La rentrée scolaire approche à grands pas et 480€, c’est le montant moyen que chaque ménage alloue à l’achat des différentes fournitures pour un enfant. Toutefois, en pleine application du Plan National pour l’Éducation (PNE), les stylos et cahiers ont-ils toujours leur place face aux tablettes qui équipent de plus en plus d’établissements français ? États des lieux de la situation !

En recul de 20€ par rapport à la rentrée de 2016 (avec ses 500€), les 480€ de budget de 2017 n’en reste pas moins conséquents pour équiper nos joyeux bambins en vêtements, fournitures ou équipements sportifs. Les parents ont d’ailleurs chacun leur stratégie, qu’il s’agisse de commencer les achats dès le début de juillet, pour 52% d’entre eux d’après le Baromètre du label Approuvé par les familles, ou encore d’attendre le mois d’août pour 24% d’entre eux.
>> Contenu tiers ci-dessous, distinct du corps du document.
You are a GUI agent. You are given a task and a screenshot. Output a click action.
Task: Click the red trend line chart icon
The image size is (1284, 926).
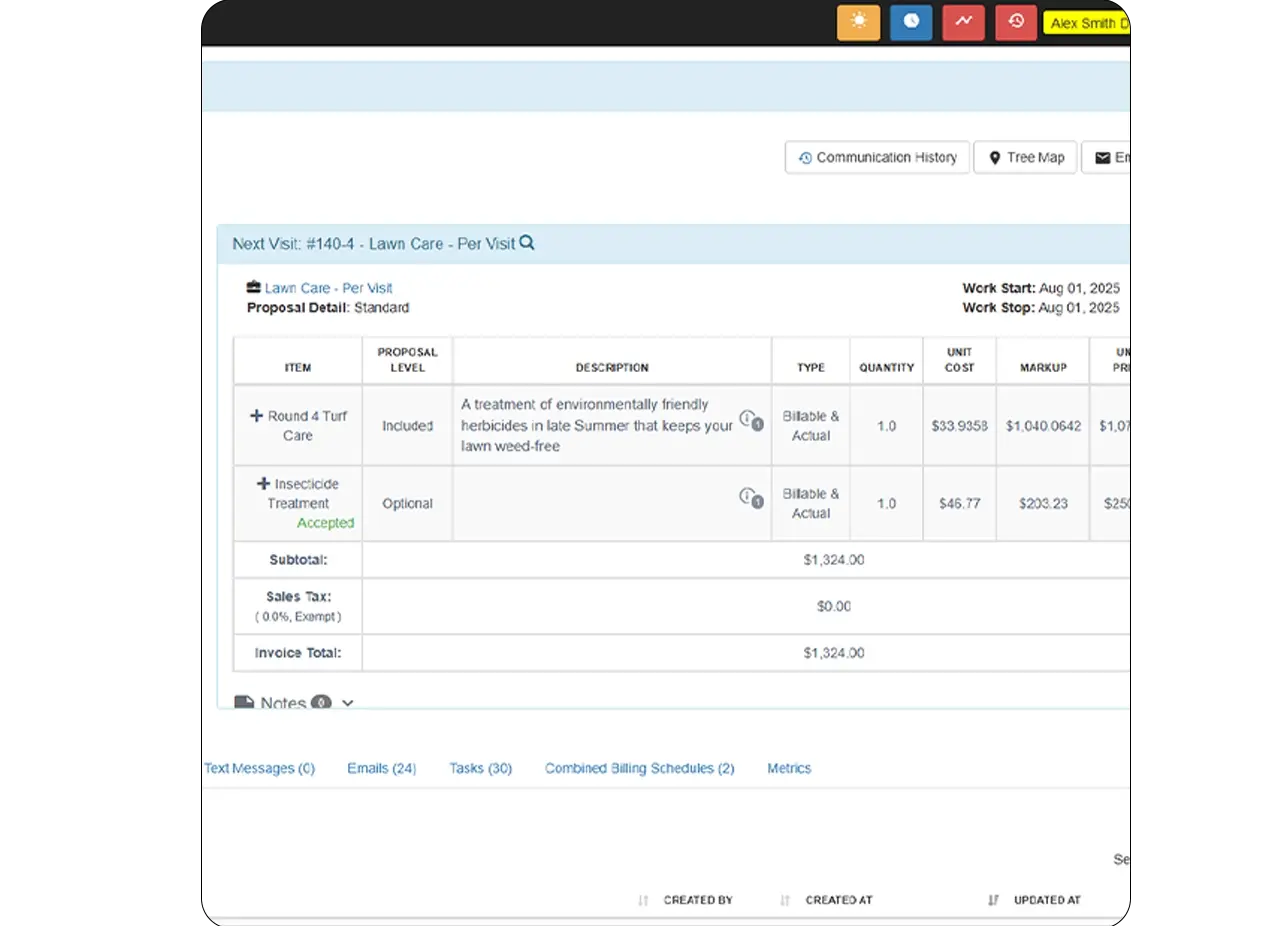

Toujours d’après le baromètre, ce sont les équipements pour les activités extra-scolaires qui aspirent une grosse partie du budget avec environ 208€ sur les 480, soit 43% du total, contre 14% pour les 71€ de fournitures, ou 23% si on y rajoute les 42€ prévus pour le cartable. En bref, les parents semblent prompts à équiper leurs enfants pour aborder la rentrée sereinement, quitte à leur laisser une marge de manœuvre dans la décision pour certains achats à plus forte dimension sociale,  tels que la trousse et le cartable.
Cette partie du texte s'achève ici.